Потом мы снова ехали на велосипедах по берегу, все дальше вниз по течению, пока не кончилась набережная и асфальт уступил место топкому илу, среди которого вилась дорожка из старого гофрированного железа. Мы подъехали к сходням, уходившим далеко в реку. Несколько крупных джонок, сотни две сампанов и лодок рядами приткнулись к этой пристани. На площадке, прикрытой бамбуковым навесом, видимо дебаркадере, я вновь увидел уже знакомую картину. Сотни полторы людей, кто сидя, кто стоя, старательно повторяли вслед за человеком в трикотажной тенниске, у которой правый пустой рукав трепетал на ветерке, словно крылышко, целые фразы.
Отбили по куску рельса перемену. Она длилась ровно десять минут. Вот что я услышал за это время:
— Меня зовут Нгуен Кем Нгон, мне двенадцать лет... Отец возит пассажиров на долбленке через реку. Он болеет сейчас, я за него. Есть еще сестра. Ей двадцать. Она тоже ходит сюда... Почему раньше не ходил в школу? А вы их видели на воде?

◆ ИСХОДНЫЕ ЗАПИСИ ◆
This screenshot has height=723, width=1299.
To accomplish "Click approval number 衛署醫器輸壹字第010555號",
---
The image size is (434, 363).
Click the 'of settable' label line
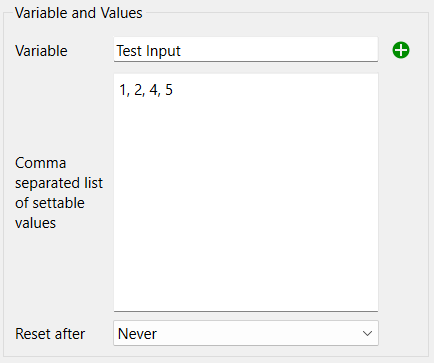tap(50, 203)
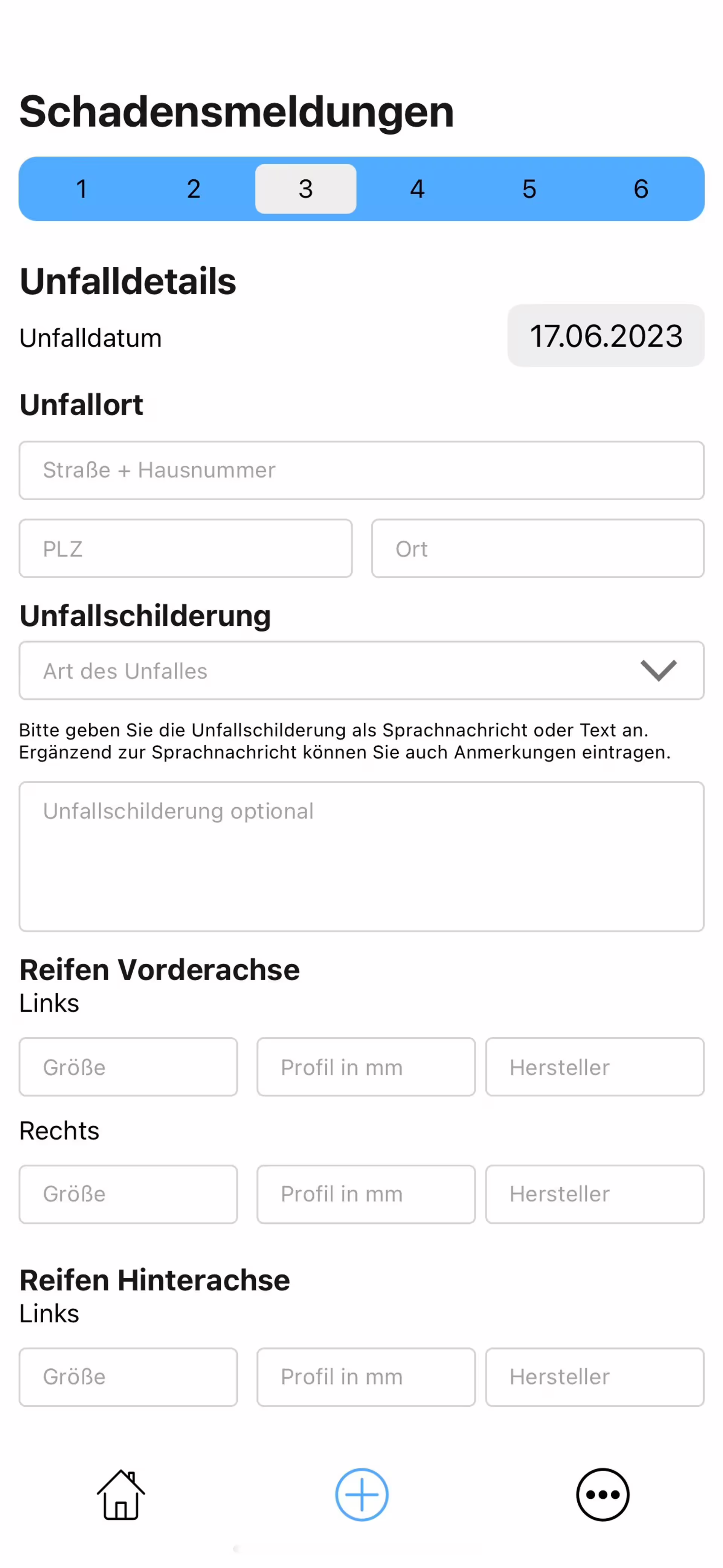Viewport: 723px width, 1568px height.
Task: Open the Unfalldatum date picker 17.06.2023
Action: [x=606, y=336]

◆ ЗАДАНИЯ ◆
- a) Перечислите все виды лодок и судов, которые упоминаются в тексте.
- b) Сколько длилась перемена, по словам текста?
- c) Повторите без изменений часть текста, начиная со слов «Потом мы снова» и далее вплоть до слов «крылышко, целые фразы.».

◆ ОТВЕТЫ ПО ПОРЯДКУ ◆
- a) Джонки, сампаны, лодки, долбленка.

- b) Ровно десять минут.

- c)
Потом мы снова ехали на велосипедах по берегу, все дальше вниз по течению, пока не кончилась набережная и асфальт уступил место топкому илу, среди которого вилась дорожка из старого гофрированного железа. Мы подъехали к сходням, уходившим далеко в реку. Несколько крупных джонок, сотни две сампанов и лодок рядами приткнулись к этой пристани. На площадке, прикрытой бамбуковым навесом, видимо дебаркадере, я вновь увидел уже знакомую картину. Сотни полторы людей, кто сидя, кто стоя, старательно повторяли вслед за человеком в трикотажной тенниске, у которой правый пустой рукав трепетал на ветерке, словно крылышко, целые фразы.